Editor’s Note: Hospitality
New lodging is enlarging the experience for Idaho visitors
When it comes to real estate and construction in Idaho, there probably isn’t a larger story than lodging.
The number of hotel rooms in Idaho hit a plateau for several years during the recession. Boise, the state’s largest city, went from 2007 to 2016 without seeing a new hotel open. But with the ball rolling again, in Boise and elsewhere, at least 32 hotels are under construction, recently opened, or are pending in nearly every population center in Idaho.

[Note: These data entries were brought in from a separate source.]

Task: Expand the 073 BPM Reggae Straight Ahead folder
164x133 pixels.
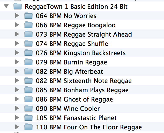Action: point(17,35)
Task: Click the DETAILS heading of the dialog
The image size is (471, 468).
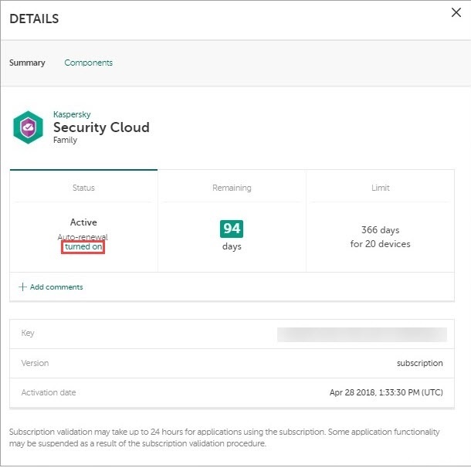Action: [x=34, y=19]
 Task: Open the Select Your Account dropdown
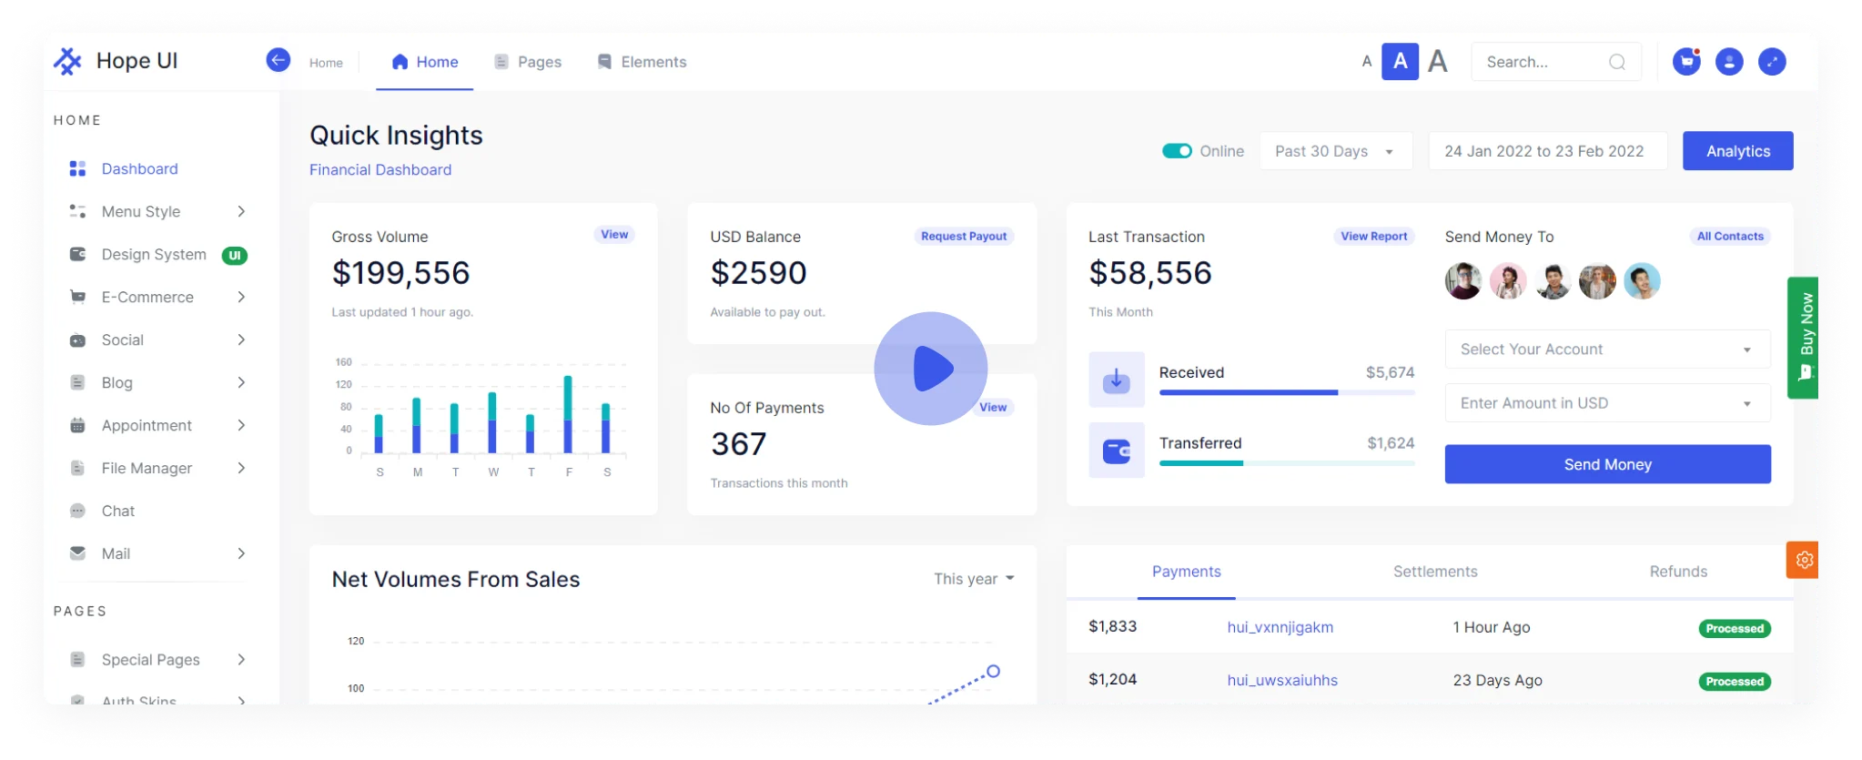pos(1607,350)
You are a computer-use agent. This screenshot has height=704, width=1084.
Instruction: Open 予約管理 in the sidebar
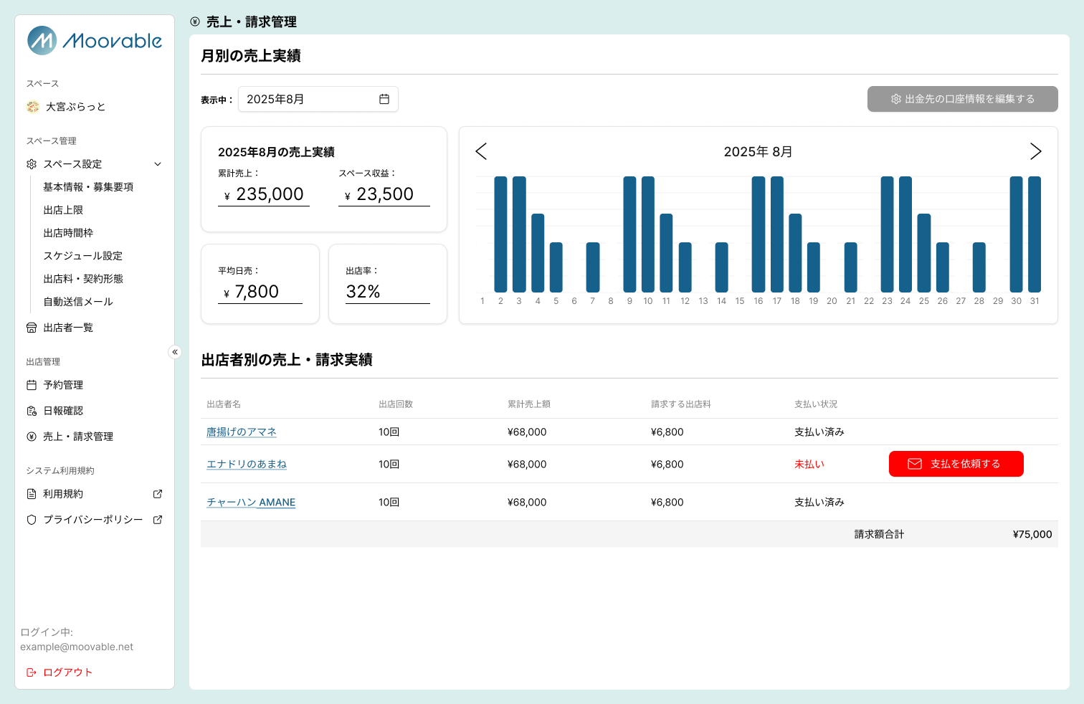[63, 385]
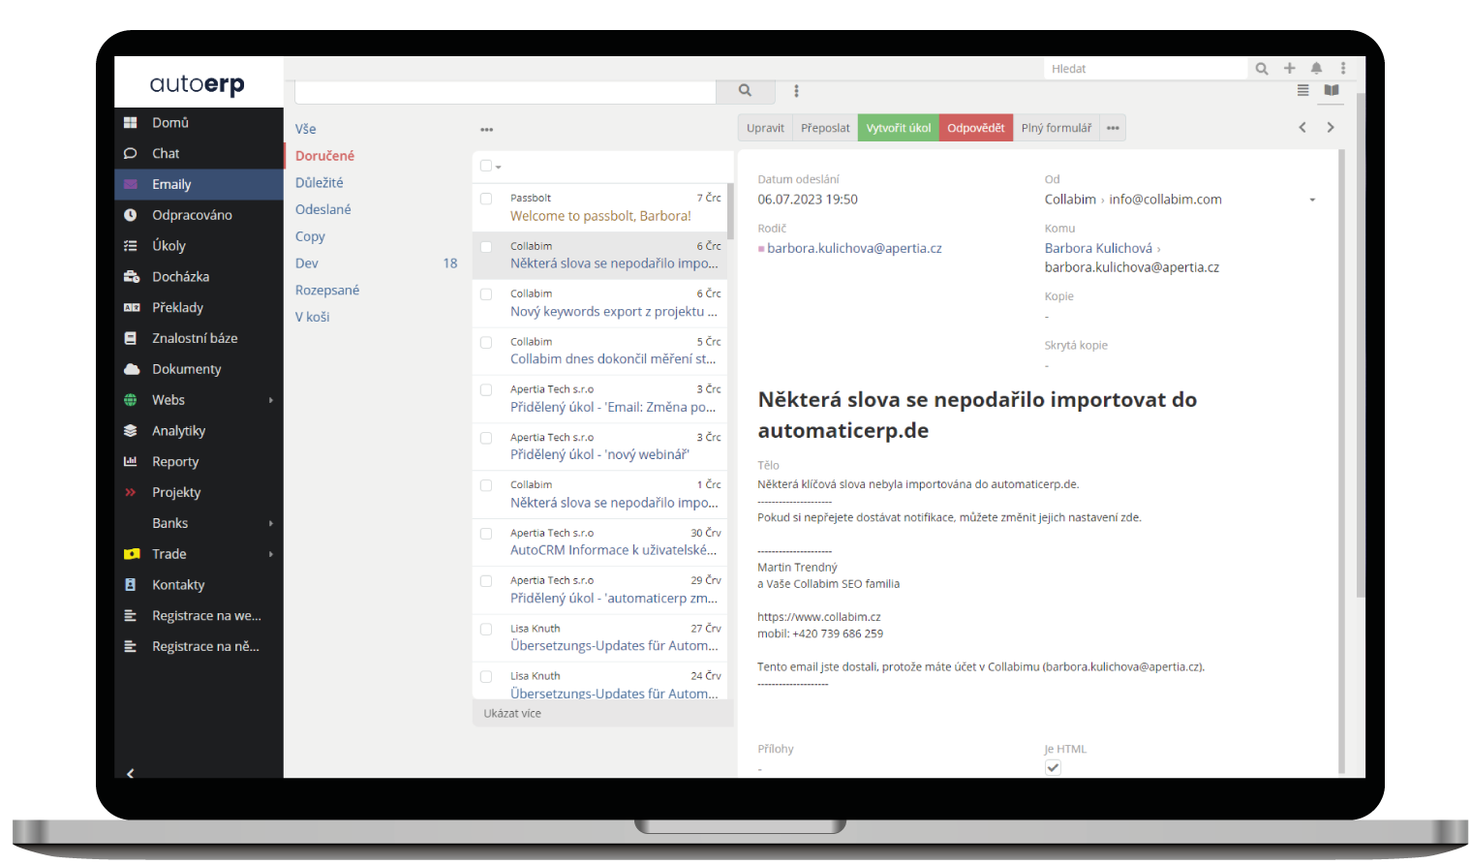
Task: Open the Chat section in the sidebar
Action: (x=165, y=153)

Meanwhile, residents have also gotten busy on Airbnb and VRBO, turning their homes into income sources and prompting the Idaho Tax Commission to enter into an agreement with Airbnb that will have the short-term lodging giant collect and remit Idaho sales tax, travel and convention tax, and the Greater Boise Auditorium District tax when applicable, to make sure these impromptu hoteliers are paying the lodging tax. The state’s hotel management programs have gotten in on the action too, by making an effort to modernize their training so that their graduates can handle the new technology that comes along with running a hotel or restaurant.
Hunting guides at Mackay Bar Ranch on the Salmon River in central Idaho. The ranch, which is reachable only by plane or jet boat, offers fishing and hunting and corporate and family retreats, and sees visitors from around the U.S., said co-owner Joni Dewey. Photo by Jared Wingfield and courtesy of Mackay Bar Ranch.
In this quarter’s Square Feet, which is included today with the regular weekly paper, IBR’s real estate and construction quarterly, we’ll tell you about some of those new hotels. Many are part of national chains that are making their first foray into Idaho.
We’ll also introduce you to a new relationship between Guerdon Industries, a modular construction company on Boise’s Federal Way, and Marriott, one of the world’s best-known hotel companies. Marriott expects to sign deals with three companies, including Guerdon, for 50 prefabricated hotels this year.
Some of the new Idaho hotels, like the Limelight in Ketchum and the SpringHill Suites by Marriott in Coeur D’Alene, are making sustainability a priority. SpringHill Suites, built in 2013, was the first hotel in Idaho to be certified to comply with the U.S. Green Building Council (USGBC) Leadership in Energy and Environmental Design (LEED) specifications.
A few laundry rooms are getting in on the act, too. With washing a huge cost in water and energy, Jerame Petry, the owner of a new Holiday Inn in Nampa, a Holiday Inn Express in McCall and the Best Western Plus in McCall, is taking the revolutionary step of using bead-based washing technology from a company called Xeros to cut water and energy use and save money.
Meanwhile, the most traditional of Idaho lodging is still going strong, as you’ll learn in our story about guest ranches and dude ranches. As told by Janice Schoonover, who operates her family’s Western Pleasure Guest Ranch in Sandpoint, these venerable institutions have found a winning formula in sticking to the basics of horses, family meals, and teaching rural traditions – while using modern marketing methods to reach guests all over the world. About 8,400 people visited Schoonover’s guest ranch last year from the U.S. and Europe.
As it does for so many reasons, Idaho stands out for its hotel growth. Marcus & Millichap, a national commercial real estate brokerage firm, says Idaho has the seventh-highest proportional growth in hotel rooms in the country. More than 3,000 hotel rooms are expected to be added to the inventory by the end of this year. Idaho lagged for a while, but now it’s zooming ahead. It’s no secret that the world has recently discovered what Idaho has to offer. The hotel building boom is just another sign that Idaho is rapidly moving to a more prominent place on the national map.
Anne Wallace Allen is the editor of the Idaho Business Review.